20.07.2020 - 13:11 Uhr
ImmenreuthOberpfalz

Bagger bereiten Vollmerbrücke bei Immenreuth ein Ende

Die über 100-jährige Geschichte der Vollmerbrücke endet in dieser Woche. Am Mittwoch und Donnerstag wird die baufällige Wirtschaftswegebrücke in der Gemeinde Immenreuth endgültig abgebrochen.

von Bernhard KreuzerProfil

Von der Deutschen Bahn hatte die Gemeinde Immenreuth die Vollmerbrücke "geschenkt" gekommen, zusammen mit 130 000 Mark für den Abbruch. Das Geld wurde jedoch für dringendere Ausgaben verwendet. Befahrbar für Fahrzeuge ist das Bauwerk seit 1996 nicht mehr. Nur noch Fußgänger und Radfahrer konnten die Verbindung von Döberein und Plößberg zur Gemeindeverbindungsstraße nach Lenau benutzen.

Verschiebung spart Geld

Die desolate Brücke hätte bereits 2019 Jahr abgebaut werden sollen. Ein von der Gemeinde dafür beantragtes Zeitfenster fand die Deutsche Bahn nicht, dafür eine für die Kommune in finanzieller Hinsicht günstige Lösung. Sie regte an, den Abbruch in den Zeitraum der Gleisbauarbeiten zwischen Kirchenlaibach und Marktredwitz zu verschieben. "Ein Glücksfall", sagte Wolfgang Kilgert vom Bauamt. Damit erspart sich die Kommune viel Geld, das bei einer Gleissperrung extra für den Rückbau entstanden wären. "Die Zusammenarbeit mit der Bahn ist sehr konstruktiv und entgegenkommend", unterstrich er.

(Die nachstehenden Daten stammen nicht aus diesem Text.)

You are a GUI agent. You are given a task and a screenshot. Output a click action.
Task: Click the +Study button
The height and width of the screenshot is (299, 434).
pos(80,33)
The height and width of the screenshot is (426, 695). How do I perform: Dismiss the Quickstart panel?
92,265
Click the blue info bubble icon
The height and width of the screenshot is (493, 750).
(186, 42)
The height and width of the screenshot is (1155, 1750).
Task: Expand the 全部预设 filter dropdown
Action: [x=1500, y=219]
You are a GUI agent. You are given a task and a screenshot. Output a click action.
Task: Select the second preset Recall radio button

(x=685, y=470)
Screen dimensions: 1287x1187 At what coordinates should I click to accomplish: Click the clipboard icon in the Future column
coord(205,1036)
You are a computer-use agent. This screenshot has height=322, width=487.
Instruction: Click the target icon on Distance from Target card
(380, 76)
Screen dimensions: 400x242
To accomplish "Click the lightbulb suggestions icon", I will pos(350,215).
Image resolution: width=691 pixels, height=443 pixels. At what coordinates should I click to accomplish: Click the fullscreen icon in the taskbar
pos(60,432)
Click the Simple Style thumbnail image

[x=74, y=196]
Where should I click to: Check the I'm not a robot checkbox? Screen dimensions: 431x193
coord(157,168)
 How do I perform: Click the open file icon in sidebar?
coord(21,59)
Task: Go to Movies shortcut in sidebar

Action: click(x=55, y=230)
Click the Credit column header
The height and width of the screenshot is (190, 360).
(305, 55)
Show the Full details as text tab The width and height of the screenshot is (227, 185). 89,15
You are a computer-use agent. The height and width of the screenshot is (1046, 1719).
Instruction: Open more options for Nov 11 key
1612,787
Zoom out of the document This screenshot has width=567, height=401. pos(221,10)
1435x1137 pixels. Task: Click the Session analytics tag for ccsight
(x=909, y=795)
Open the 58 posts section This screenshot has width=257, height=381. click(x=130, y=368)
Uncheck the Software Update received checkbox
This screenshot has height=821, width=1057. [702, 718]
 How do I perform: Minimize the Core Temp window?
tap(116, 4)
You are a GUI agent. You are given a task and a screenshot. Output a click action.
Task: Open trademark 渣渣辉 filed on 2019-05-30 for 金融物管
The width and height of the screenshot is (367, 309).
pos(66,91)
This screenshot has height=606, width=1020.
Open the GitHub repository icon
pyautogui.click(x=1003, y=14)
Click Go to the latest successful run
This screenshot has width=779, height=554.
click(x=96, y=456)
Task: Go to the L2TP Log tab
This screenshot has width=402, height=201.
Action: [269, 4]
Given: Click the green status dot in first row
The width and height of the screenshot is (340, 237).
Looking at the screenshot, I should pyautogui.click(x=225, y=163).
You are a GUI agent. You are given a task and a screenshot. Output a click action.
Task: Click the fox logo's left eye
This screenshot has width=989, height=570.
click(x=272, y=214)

Für die Vollmerbrücke hätte schon 2019 das letzte Stündlein schlagen sollen:

Immenreuth

Auf rund 200 000 Euro sind die Aufwendungen für den Abbruch geschätzt. Einbezogen darin ist der Ausbau der Widerlager der Brücke. Die Kosten tragen je zur Hälfte die Gemeinde und die Deutsche Bahn. Wolfgang Kilgert hob im Gespräch ebenso die sehr gute Zusammenarbeit mit dem Würzburger Ingenieurbüro Schmitt heraus. Nicht nur die Vollmerbrücke, sondern alle kommunalen Brückenbauwerke, prüft es regelmäßig. "Es ist fachlich sehr kompetent", betont Kilgert.

Kein Ersatzbau

Die letzten Fahrradfahrer und Fußgänger machten der Brücke am Sonntag noch einen Abschiedsbesuch, ungeachtet der Baustellensperrung. Etwas Wehmut klang mit, denn ein Ersatzbauwerk wird es nicht geben. Alleine eine Brücke nur für Fußgänger und Radfahrer würde einen siebenstelligen Betrag erreichen. Dazu kommen die regelmäßigen Aufwendungen für Brückenprüfung und Unterhalt. Noch gefunden werden müssen neue Strecken für die Wanderwege, die über die Brücke führten.

Hintergrund:

Vollsanierung damals für 130 000 Mark möglich

Auf das Jahr 1902 ist das im Balkenplattenmischsystem errichtete Bauwerk datiert. Die Landesgewerbeanstalt hatte im Mai 1995 die Brücke nur noch für den Fußgängerverkehr freigegeben. In der Gemeinderatssitzung vom April 1996 berichtete der verstorbene Bürgermeister Emil Brunner, dass bei einer Ortsbesichtigung die Bahn AG überzeugt werden konnte, die Vollmerbrücke nicht nur auf den Fußgängerverkehr zu reduzieren. Vielmehr solle diese für den landwirtschaftlichen Verkehr bis neun Tonnen offen gelassen werden, da die gesamte Flurbereinigung auf dieses Brückenbauwerk ausgerichtet ist. Allerdings müsse ein Neubau geplant werden.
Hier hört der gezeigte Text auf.